Transcript
Keys to Successfully Architecting your DSI9000 Virtual Tape Library
By Chris Johnson Dynamic Solutions International
July 2009
Section
1
Executive Summary Over the last twenty years the problem of data archiving has grown exponentially and has been compounded as internal and external policies add complexity. IT departments are faced with the problem of how to manage and backup all of the data in a shrinking window. To help combat the challenges presented by the changing backup requirement, Dynamic Solutions International (DSI) recently announced the DSI9682 Standard edition and DSI9882 Enterprise edition Virtual Tape Library (VTL) appliances to compliment an expansive line up of VTL systems. The new systems are part of the 4th generation VTL systems released by DSI. The new appliances add significant breadth to the DSI VTL product portfolio. With so many VTL choices from DSI, which unit is the right choice for your environment? DSI provides two architecture lines for its DSI9000 VTL systems, each complementing both Storage Area Networks (SAN) and Network Attached Storage (NAS) implementations. The first DSI9000 VTL architecture is based on a straightforward appliance system. The appliance‐based VTL products are arranged in three families; Value‐line, Standard edition and Enterprise edition systems. Each appliance is a self contained system consisting of the VTL application and storage. The appliance systems start at 3TB and, with expansion, the largest system supports 144TB of native storage capacity. The second DSI9000 VTL architecture is based on a head unit or cluster system. The head unit‐based VTL products are arranged in two families; Standard edition and Enterprise edition systems.
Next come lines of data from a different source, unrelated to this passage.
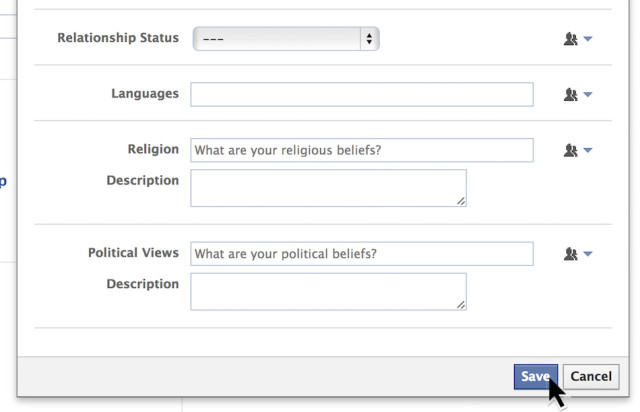The height and width of the screenshot is (412, 640).
Task: Expand the Relationship Status privacy dropdown arrow
Action: pos(588,39)
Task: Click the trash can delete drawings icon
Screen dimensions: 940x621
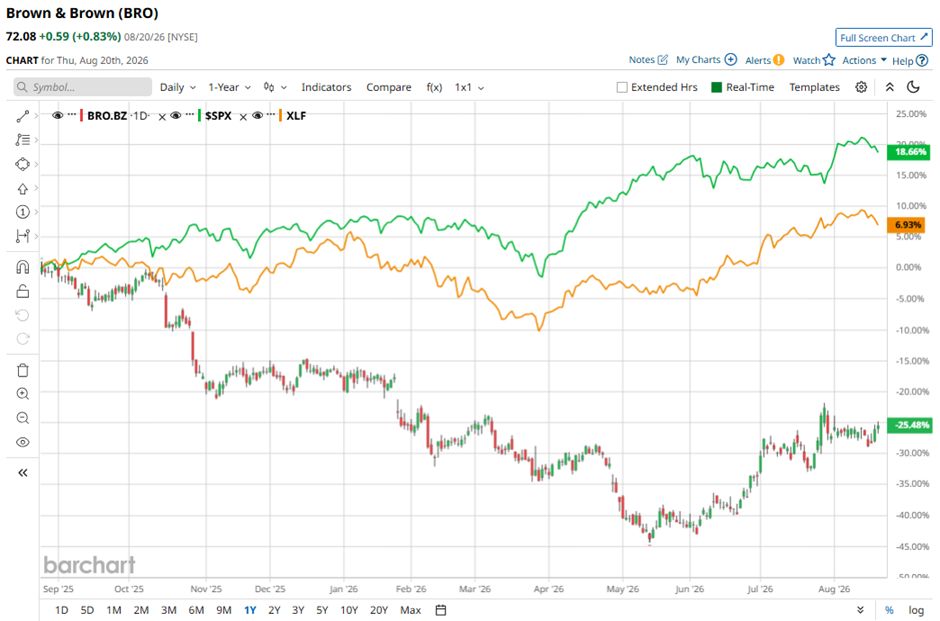Action: pyautogui.click(x=23, y=370)
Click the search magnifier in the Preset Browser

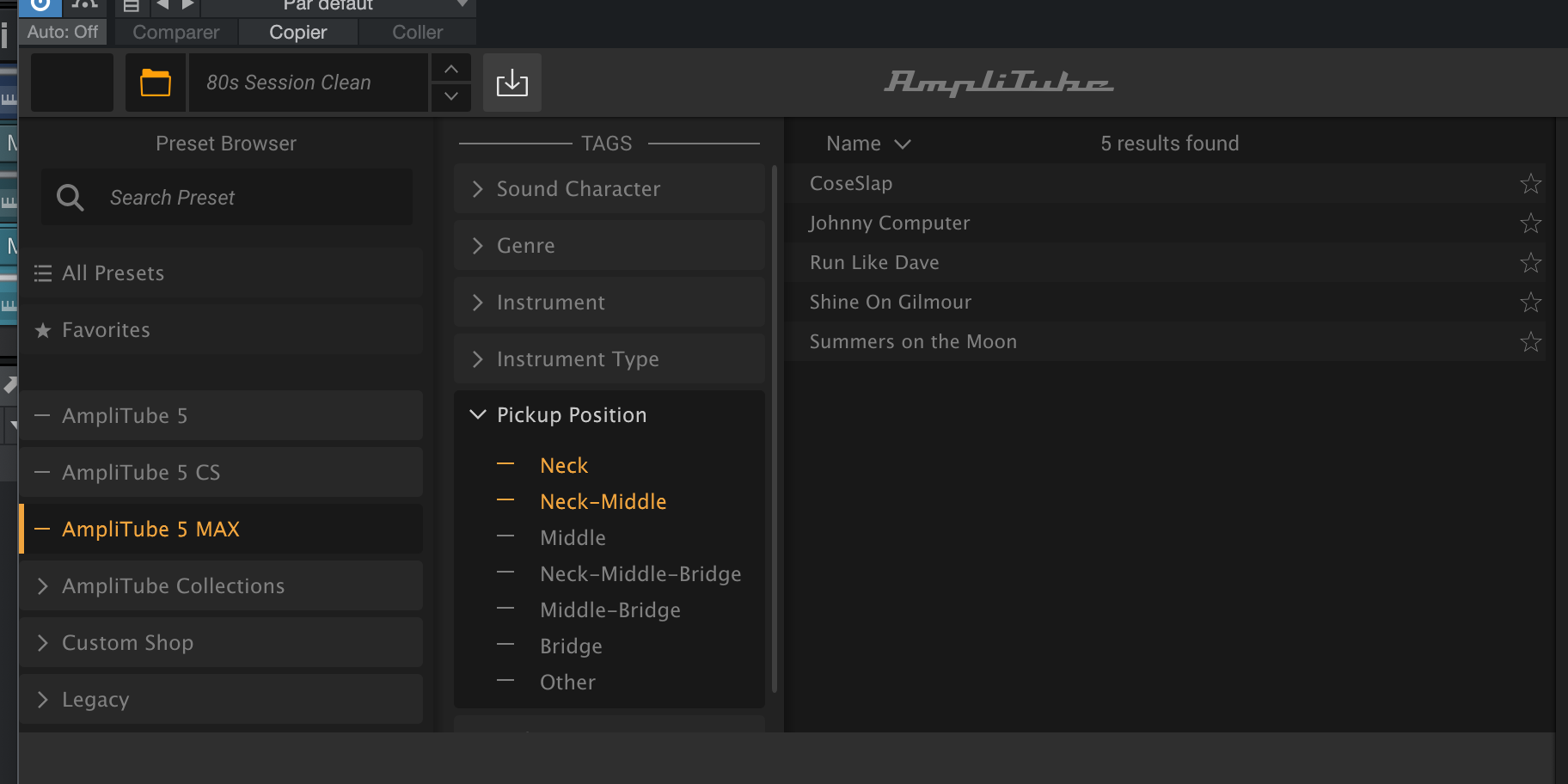coord(70,197)
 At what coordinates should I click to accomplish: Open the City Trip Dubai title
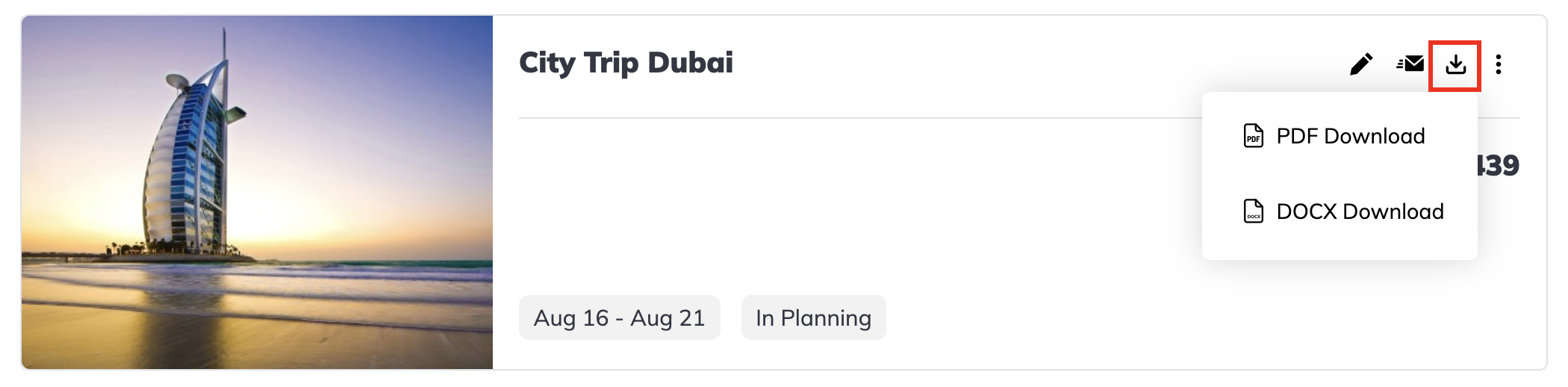click(626, 63)
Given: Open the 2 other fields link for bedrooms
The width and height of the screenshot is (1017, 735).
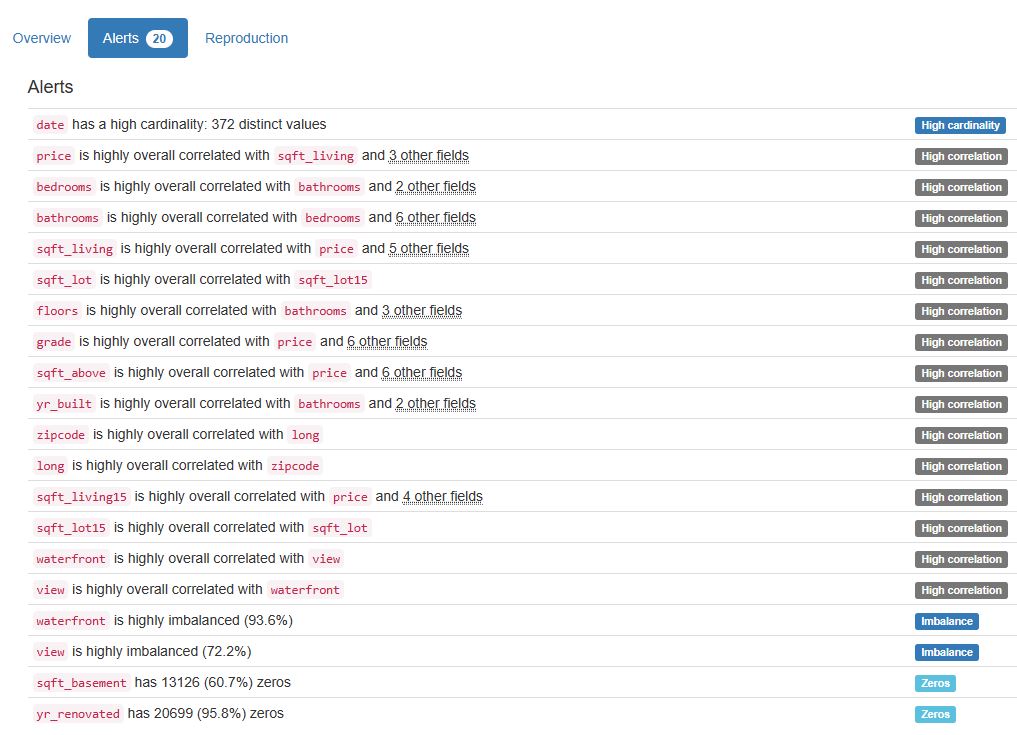Looking at the screenshot, I should pyautogui.click(x=438, y=187).
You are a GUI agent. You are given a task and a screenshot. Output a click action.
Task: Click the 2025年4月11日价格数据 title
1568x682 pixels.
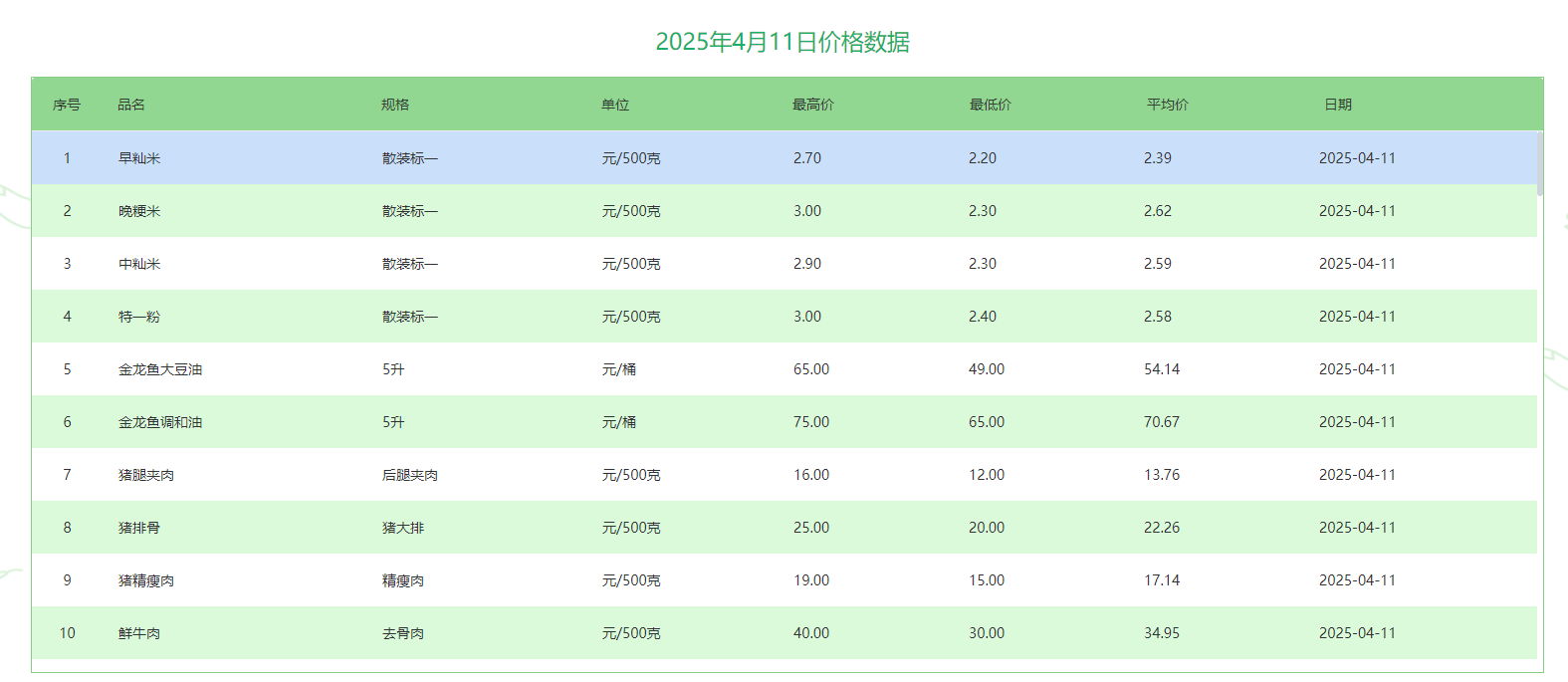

Each VTL head unit is designed for optimum expansion and flexibility. The head units provide for the VTL application only and do not contain any storage beyond that which is required to house the application. The head unit systems will seamlessly support hundreds of terabytes of external storage. In order to make the right choice for your environment you need to analyze both your current and future requirements. You must apply your knowledge regarding a physical tape environment while keeping in mind that a VTL system is not quite tape or disk. This white paper will discuss key considerations in moving to virtual tape backup and will propose the key questions to consider when evaluating the different DSI VTL systems.
July 2009
2
Dynamic Solutions International
Key Questions 1. How many physical tapes are being created today and what is the expected growth? 2. How much data is represented by the current backup and what is the expected growth? 3. Will the virtual tape system be required to keep your backup history on disk for a day, a week, a month, a year or longer? 4. What is the current window for backup and is the requirement being met by physical tape drives? 5. Is data replication a requirement? 6. Is high availability a requirement?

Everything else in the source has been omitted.